Kargaşa ve iç savaş tehlikesinin Türkiye’nin kapısına dayandığını söyleyen Yavuzer, şöyle devam etti: “AKP’yi kurduktan sonra İslam coğrafyasına yeniden şekil vermek isteyen ABD bu istemini eski dışişleri bakanı Condollizza Rice’nin açıklamalarıyla açığa vurdu. Ve dendi ki; ‘22 ülkenin sınırları ve statüleri değişecek’ Bu bize Arap Baharı olarak projelendirilerek uygulandı. O zamana kadar İslam ülkelerini faşist ve dikta rejimlerle yöneten batı emperyalizmi gelişen İslami hareket ve Kuran’a dönüşleri engellemek için Müslümanları yine yanına aldığı sözde Müslümanlarla durdurmaya kalkıştı ve sanki Müslümanlar başlarındaki dikta rejimlere kendileri bir devrim yaparak indirme görüntüsü verildi. Arap Baharı Rahmetli Erbakan hocaya sorulduğunda; ‘Siyonizm’in kadro değişim programıdır’ demişti. Bunu Mısırda Mübarek rejimin indirdikten sonra işbaşına gelen Müslüman Kardeşler iktidarından sonra faşist darbeci SİSİ’nin askeri darbesi ile tescillendi.
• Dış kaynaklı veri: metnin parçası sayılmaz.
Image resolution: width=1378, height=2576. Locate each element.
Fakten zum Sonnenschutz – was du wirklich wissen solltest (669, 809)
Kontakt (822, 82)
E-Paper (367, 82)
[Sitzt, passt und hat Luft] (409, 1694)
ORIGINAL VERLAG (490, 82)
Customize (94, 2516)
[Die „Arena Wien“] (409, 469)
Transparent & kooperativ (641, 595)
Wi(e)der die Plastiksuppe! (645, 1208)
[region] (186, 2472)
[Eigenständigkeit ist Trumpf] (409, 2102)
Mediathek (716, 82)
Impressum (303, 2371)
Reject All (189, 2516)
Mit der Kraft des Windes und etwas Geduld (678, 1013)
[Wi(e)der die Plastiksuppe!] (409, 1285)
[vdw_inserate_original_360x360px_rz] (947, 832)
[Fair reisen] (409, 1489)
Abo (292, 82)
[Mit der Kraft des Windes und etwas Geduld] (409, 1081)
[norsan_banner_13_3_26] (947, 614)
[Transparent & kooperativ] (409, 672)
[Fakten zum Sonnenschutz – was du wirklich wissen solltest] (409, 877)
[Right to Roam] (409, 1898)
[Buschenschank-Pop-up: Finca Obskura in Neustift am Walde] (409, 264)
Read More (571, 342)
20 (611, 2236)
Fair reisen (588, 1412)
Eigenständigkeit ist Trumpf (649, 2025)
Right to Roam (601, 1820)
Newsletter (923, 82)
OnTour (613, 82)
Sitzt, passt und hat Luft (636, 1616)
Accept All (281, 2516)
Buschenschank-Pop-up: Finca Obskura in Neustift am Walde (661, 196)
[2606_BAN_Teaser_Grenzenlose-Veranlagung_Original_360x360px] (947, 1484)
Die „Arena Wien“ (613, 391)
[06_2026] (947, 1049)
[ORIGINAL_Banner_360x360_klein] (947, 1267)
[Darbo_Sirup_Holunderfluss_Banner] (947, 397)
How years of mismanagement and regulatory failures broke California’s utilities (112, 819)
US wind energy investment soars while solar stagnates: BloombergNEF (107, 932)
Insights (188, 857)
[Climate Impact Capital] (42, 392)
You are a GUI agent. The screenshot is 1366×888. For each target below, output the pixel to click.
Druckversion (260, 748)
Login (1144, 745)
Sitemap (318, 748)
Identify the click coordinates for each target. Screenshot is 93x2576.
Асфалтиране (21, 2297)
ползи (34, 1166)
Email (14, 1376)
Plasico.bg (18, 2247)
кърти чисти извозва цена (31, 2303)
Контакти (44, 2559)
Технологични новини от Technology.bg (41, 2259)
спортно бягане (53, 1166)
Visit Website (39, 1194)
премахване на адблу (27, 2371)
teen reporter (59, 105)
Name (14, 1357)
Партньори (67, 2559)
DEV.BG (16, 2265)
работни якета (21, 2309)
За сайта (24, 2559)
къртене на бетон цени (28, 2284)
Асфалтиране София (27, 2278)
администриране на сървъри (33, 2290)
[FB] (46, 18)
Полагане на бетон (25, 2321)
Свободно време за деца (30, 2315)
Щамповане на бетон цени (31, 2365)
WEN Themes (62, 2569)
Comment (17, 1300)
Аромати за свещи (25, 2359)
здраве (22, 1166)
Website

Bu proje neticesinde bugün coğrafyamızda yönetimler değişti sınırlar kaldırılmaya ve küçük devletçikler oluşturulmaya çalışılıyor. Libya birçok parçaya bölündü. Irak üçe bölündü, Suriye bir iç savaşa sürüklendi. Kargaşa ve iç savaş tehlikesi kapımıza kadar dayandı.”

 

‘IŞİD’İ ABD KURDU’

IŞİD’in de ABD tarafından kurulduğunu iddia eden Yavuzer, konuşmasını şöyle tamamladı: “IŞİD gibi İslam’la alakası olmayan bir terör örgütünü radikal İslami gençlerden seçen ve başlarına hiçbir şekilde halife seçme ameliyesi ile örtüşmeyen bir halife ile terör estiren ABD, önce Diyarbakır’da sonra Suruç ve nihayetinde Ankara Garında canlı bombalarla katliam yaptırdı. Maksat düşman gibi görünen ve çatıştırılan IŞİD ile PKK’nın bu bombalamalarla siyasi cenahta solun oylarını HDP çatısı altında birleştirip geliştirmek. Bütün bu olaylar ABD’nin AKP’yi iktidara getirmesi ile başlayıp Cumhurbaşkanı Erdoğan’ın hırsı ile başkanlık sistemine kilitlenmesi ile başka boyuta girmiş oldu. AKP iktidarı bütün bu olumsuz siyasi ve ekonomik eylemlerine rağmen İsrail ile ilişkilerini yine sürdürmesi ‘One Minute’ demenin sadece bir hedef şaşırtma olduğunu bize göstermiştir. Dış ticaret açığımız ve kötü giden bir ekonomiye rağmen bugün işbaşında olan AKP hükümetinin karnesinin çok zayıf olduğunu bize acil sinyallerle vermesine rağmen seçimleri tekrarlama eylemi açıklarının ortaya çıkma endişesi ve bugüne kadar yaptıklarının hesabını vermenin korkusu yattığını görmekteyiz. Çankaya köşkünde zehirlenerek öldürülen Özal’ın durumuna düşmek istemeyen Erdoğan’ın yaptırdığı saraya Ak Saray ismini vermesi kendisini koruma altına alma korkusudur. Halkın geçim derdine düştüğü bir zamanda israfın bu kadarına pes doğrusu.”